Then the guy—Billy, I think she called him—leans back in his chair, a smirk tugging at his lips. “We were beginning to believe Rowyn got stood up.”
“What kind of asshole would stand up a beautiful woman like Rowyn?” I ask, the honest words flowing easily from my tongue.
Billy continues, “One who is made up.”
What the actual fuck?
My murderous gaze slides to him, a warning hidden there.
He laughs it off. “I just mean we’ve never seen her with anyone before and then no one shows up.”
“I showed up,” I cut in, calm but lethal.
He eyes me like he’s suspicious. Yeah, she introduced him as a colleague, but my guess is he’s a sleazy reporter always looking for the angle to sell papers, whether that angle is true or not. He opens his mouth, then shakes his head, like he’s going to go in a different direction. “I can’t believe you’re dating Jaxon Sheffield.”
Rowyn stiffens beside me. Her knuckles whiten on her napkin. My protective instincts kick into high gear.
“Oh yeah, why’s that now?” I ask, voice sharp as a skate blade, because yeah, I really don’t like this guy.
Billy shrugs, eyes flicking over Rowyn in a way that makes my jaw tighten. “It’s just… she’s not?—”
His girlfriend elbows him hard enough to make his beer slosh. He cuts off, but I already know where he was going. Rowyn is not like the girls I’ve been seen with. Not the arm-candy bunnies who only ever cared about my jersey and paycheck, but not me.
I curl my arm tighter around Rowyn, tilting my head like the whole thing’s a joke. “I get it. She’s a hard-hitting journalist who doesn’t waste time on dumb jocks or hockey players with more brawn than brains.” I tap my temple. “Lucky for me, she gave me a shot because once upon a time, I carried her home after she fell off the playground swing and broke her arm.”
Rowyn’s eyes soften, glazed with memory as her smile blooms. “My knight in shining armor.”
The words hit harder than they should. The truth is, I always try to do the right thing, it’s the way I was raised. But a few years back, when I tried to do the right thing with the wrong girl…that ended in disaster. It was a reporter much like Billy who let the entire world know.
Billy shifts under his girlfriend’s glare. I grin, ready to steer the attention anywhere else. “So,” I say, squeezing Rowyn’s shoulder, “What were you all talking about before I got here?”
The table goes quiet for a beat, and I feel Rowyn tense under my arm.
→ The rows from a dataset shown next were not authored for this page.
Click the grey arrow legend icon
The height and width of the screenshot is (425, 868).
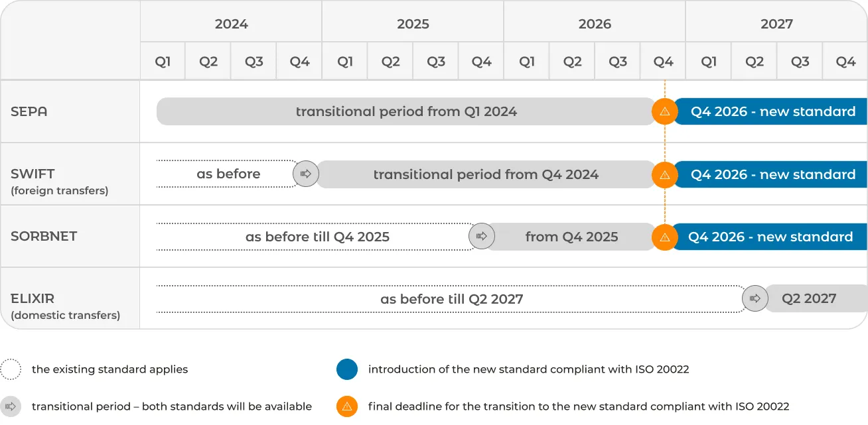coord(11,406)
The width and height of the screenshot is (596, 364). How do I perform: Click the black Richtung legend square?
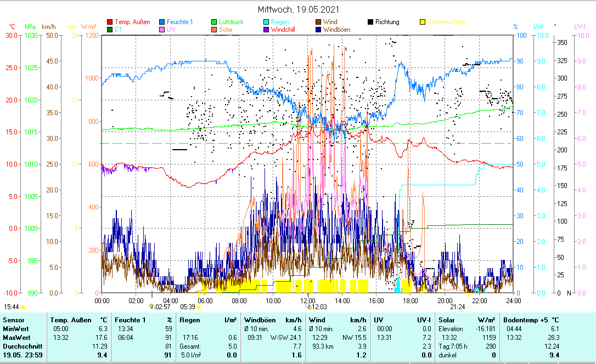pos(370,22)
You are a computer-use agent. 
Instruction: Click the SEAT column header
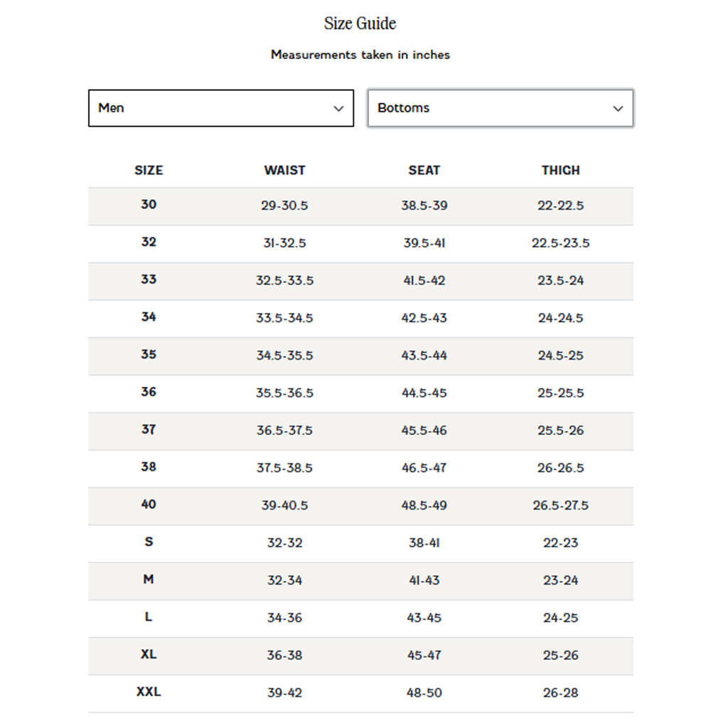(424, 171)

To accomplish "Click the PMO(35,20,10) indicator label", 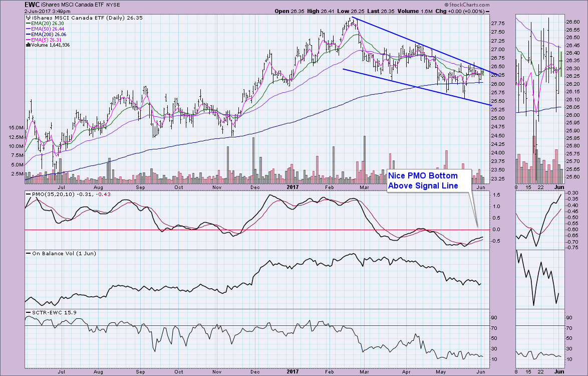I will pyautogui.click(x=48, y=194).

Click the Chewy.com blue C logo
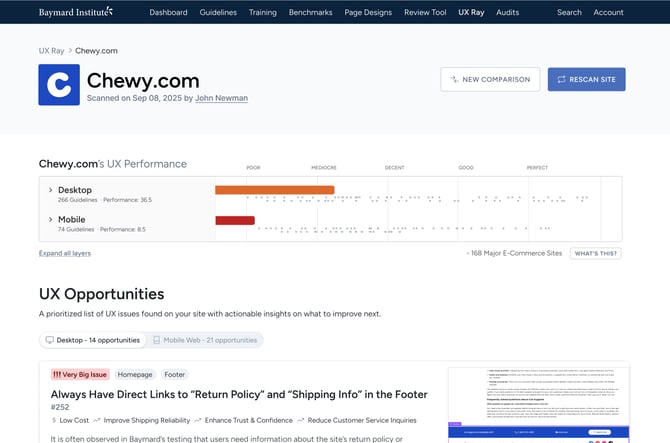(59, 85)
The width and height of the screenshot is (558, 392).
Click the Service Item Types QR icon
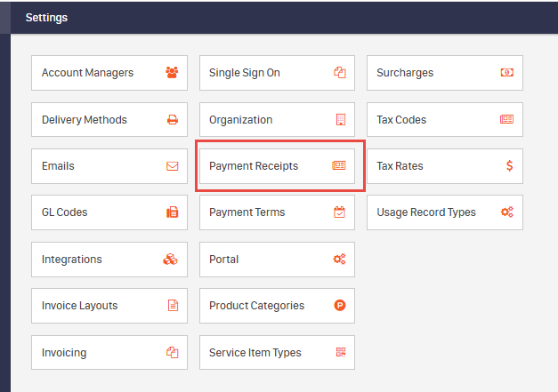[x=341, y=352]
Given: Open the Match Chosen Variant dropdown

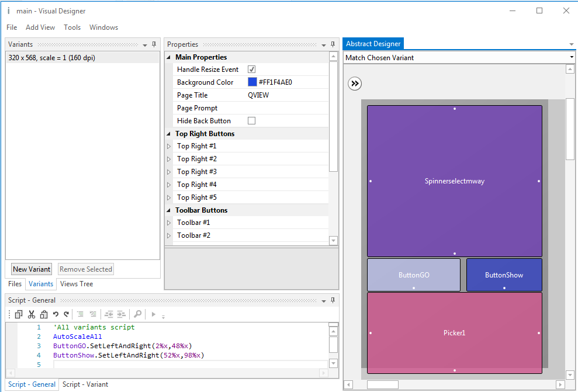Looking at the screenshot, I should click(x=572, y=58).
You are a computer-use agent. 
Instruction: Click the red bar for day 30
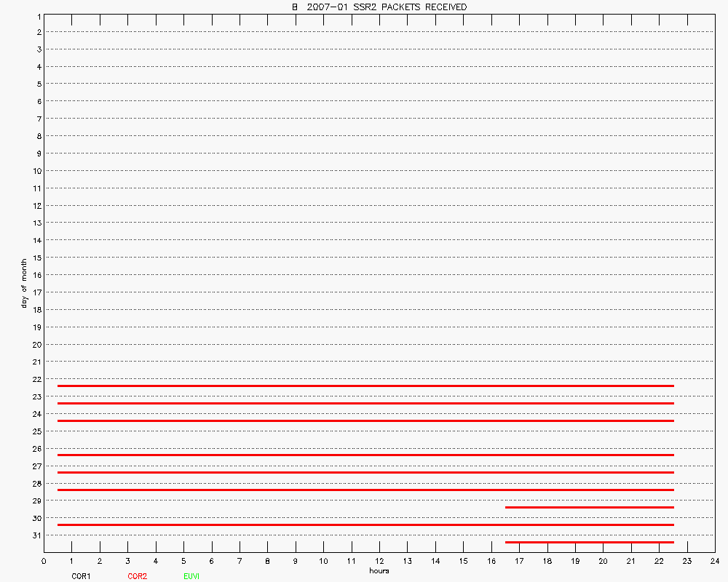coord(365,525)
I squeeze her shoulder again, mostly to remind her—and maybe myself—that we’ve got this.
“Rowyn’s work,” one of the women offers brightly, like she’s desperate to change the subject. “Rowyn was just telling us about her latest story.”
Rowyn’s posture straightens as she launches into a polished explanation about corruption at City Hall. I try to listen, really, but it’s impossible when her knee brushes mine under the table and stays there. Her voice is animated, her eyes blazing with that fire she always gets when she’s on a mission. I’ve seen her like this before, digging in her heels, chasing down the truth like a bloodhound. It’s one of the things I respect most about her. Also one of the reasons I’ve always told myself we’d never work. Not that I’m looking for any sort of relationship.
Billy snorts halfway through her story. “Sounds dangerous.” He takes a sip of his beer. “Shouldn’t you be covering, I don’t know, Fashion Week or something?”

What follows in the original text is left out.